How not to launch an IPO

Pic By AFIF ABD HALIM

Let Lotte Chemical Titan Holding Bhd, the petrochemical producer that went public in Malaysia last month, be a lesson to all companies in how not to launch an initial public offering (IPO).

A wave of bullish reports by banks initiating coverage of the Lotte Group’s plastics unit prompted a 9% surge in the shares on Tuesday (and a further 0.8% gain as of lunchtime yesterday). But all the praise came from the very banks that underwrote the offering — JP Morgan Chase & Co, Malayan Banking Bhd, Credit Suisse Group AG and HSBC Holdings plc — and it still wasn’t enough to reverse the stock’s 34% drop since its July debut.

The shares are down about 20% over the period, compared to a 1% increase in the MSCI Malaysia Index. Analysts have a consensus target price 44% higher than the current price.

As my father always told me, it’s only a mistake if you don’t learn from it. So, here are the lessons:

Get the pricing right: The long-delayed offering (Lotte Co Ltd, South Korea’s fifth-largest family-owned conglomerate, took the unit private six years ago) was mispriced from the outset.

Bankers overestimated demand, thinking a dearth of share sales would drum up demand for Malaysia’s largest IPO since 2012.

That interest never materialised and it had to cut the bottom of its price range to RM6.50 a share, from RM7.60, and slash the shares on offer by a fifth. The stock dropped below the listing price on day one.

Then, Lotte Chemical Titan bought back millions of its own shares, rendering it non-compliant with Bursa Malaysia rules that at least 25% of the stock must be in the hands of public shareholders.

Communication matters: Investors don’t like to be surprised by big stuff just weeks after an IPO. A 72% plunge in Lotte Chemical Titan’s second-quarter (2Q) profit rattled shareholders and sent the stock down 24%.

The biggest culprit for the shortfall was a water supply interruption in April that caused plant shutdowns in Malaysia. The company included the incident in its 499-page offering document but not in a key section at the beginning on material events or risk factors.

Perhaps, more importantly, the company didn’t disclose any financial impact, so investors weren’t expecting the heavy toll on profit.
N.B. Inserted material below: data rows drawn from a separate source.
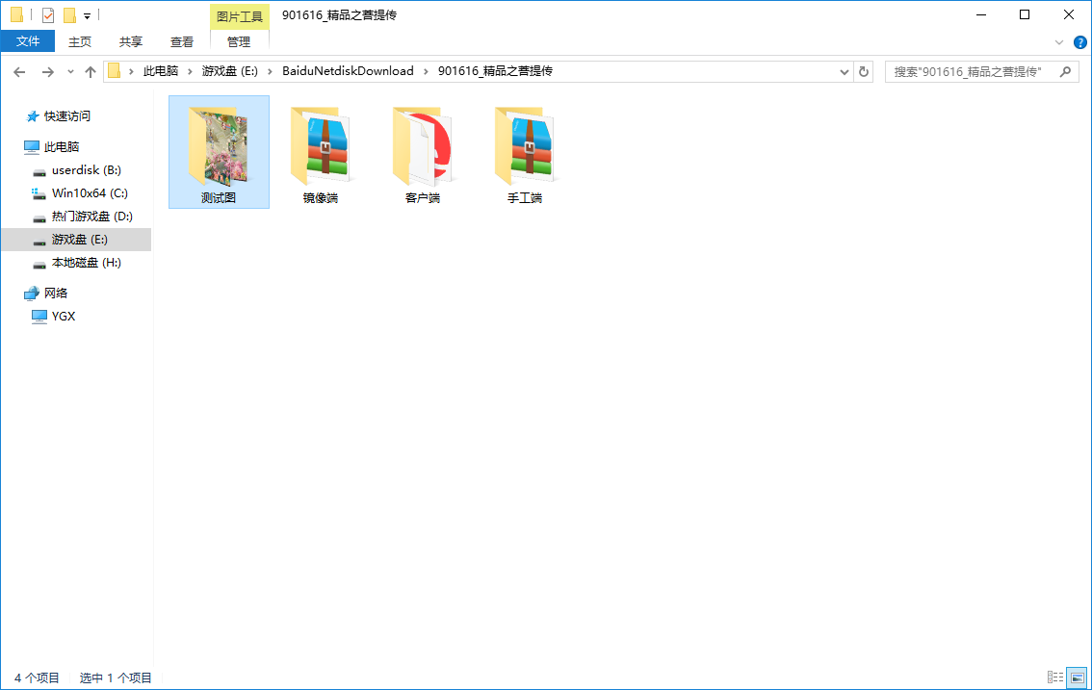
Task: Switch to large icons view in status bar
Action: click(x=1078, y=677)
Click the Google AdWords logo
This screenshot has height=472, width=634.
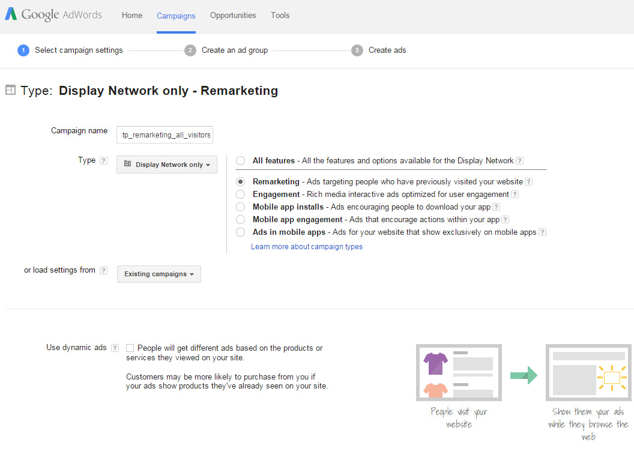(x=53, y=14)
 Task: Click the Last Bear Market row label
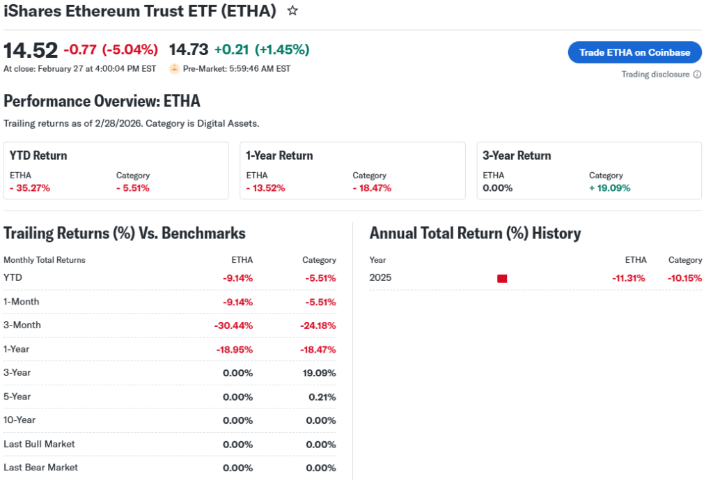click(40, 468)
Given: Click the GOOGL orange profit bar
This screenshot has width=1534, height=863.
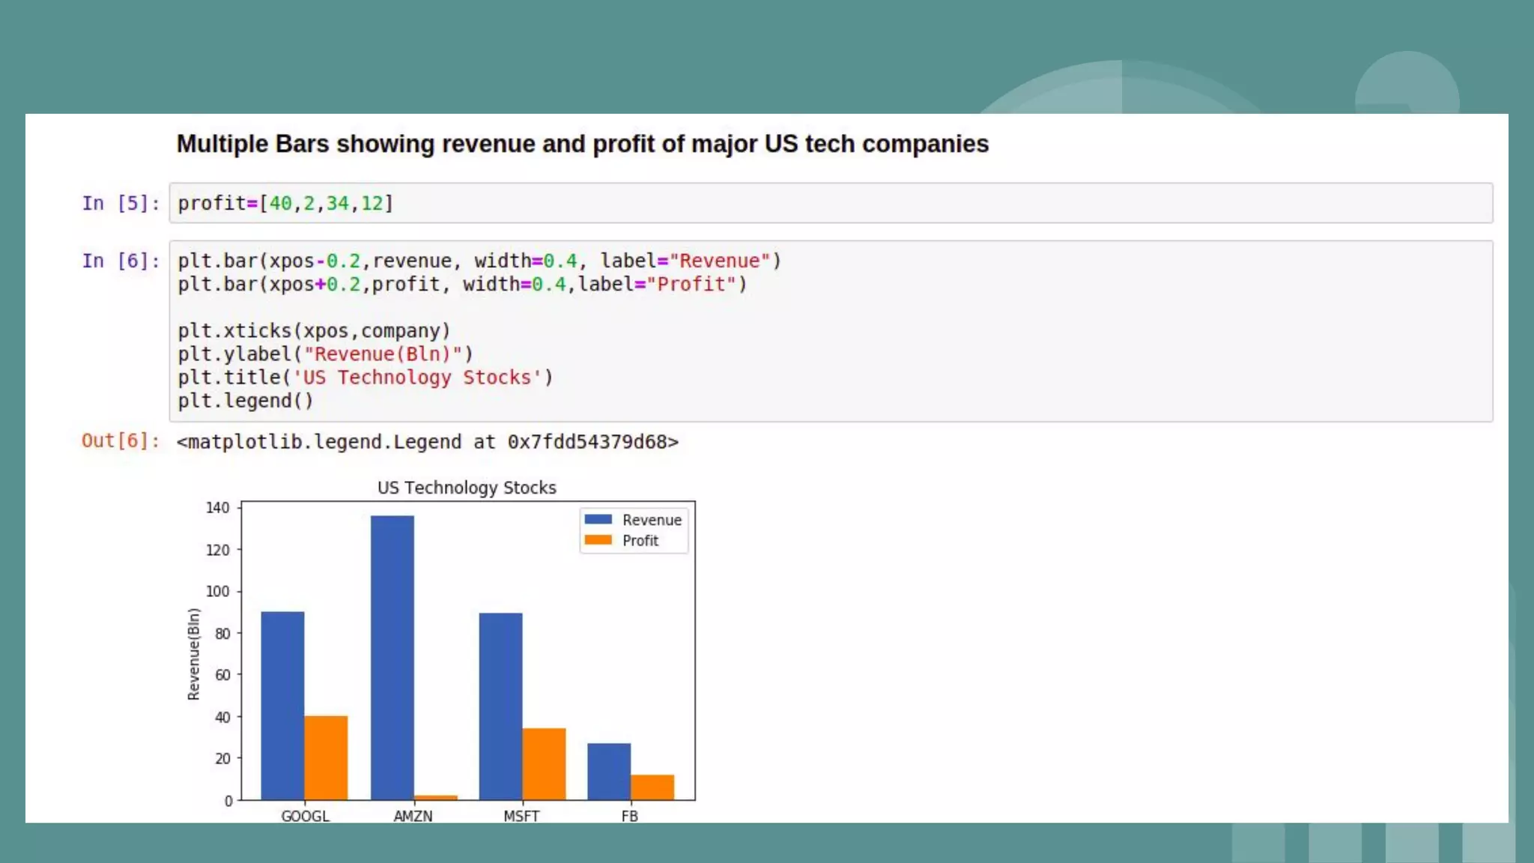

It’s better to under-promise and over-deliver: The earnings miss came even more as a surprise to investors considering executives have spent the past few months crowing about the “resilient” market for raw materials that go into plastic and synthetic fibres used in everything from cars to appliances. Instead of using the paltry results to set more realistic expectations, the chemical maker came out with another round of rosy forecasts.

One thing analysts got right amid the recent barrage of glowing initiation reports is that the selloff in Lotte Chemical Titan’s shares probably created a short-term buying opportunity. The company is trading at a 40% discount to regional industry and Malaysian equity market peers, HSBC estimates.

Still, after so many missteps, it’s hard to see how investors can trust these upbeat projections from Lotte Chemical Titan executives and the banks that orchestrated its IPO.

There’s no guarantee the production mishaps will right themselves quickly. Meanwhile, Lotte is building new plants as raw material prices decline and overcapacity in China further pressures the industry.

Investors should focus on the numbers and tune out the bullish chatter. — Bloomberg

  • This column does not necessarily reflect the opinion of Bloomberg LP and its owners.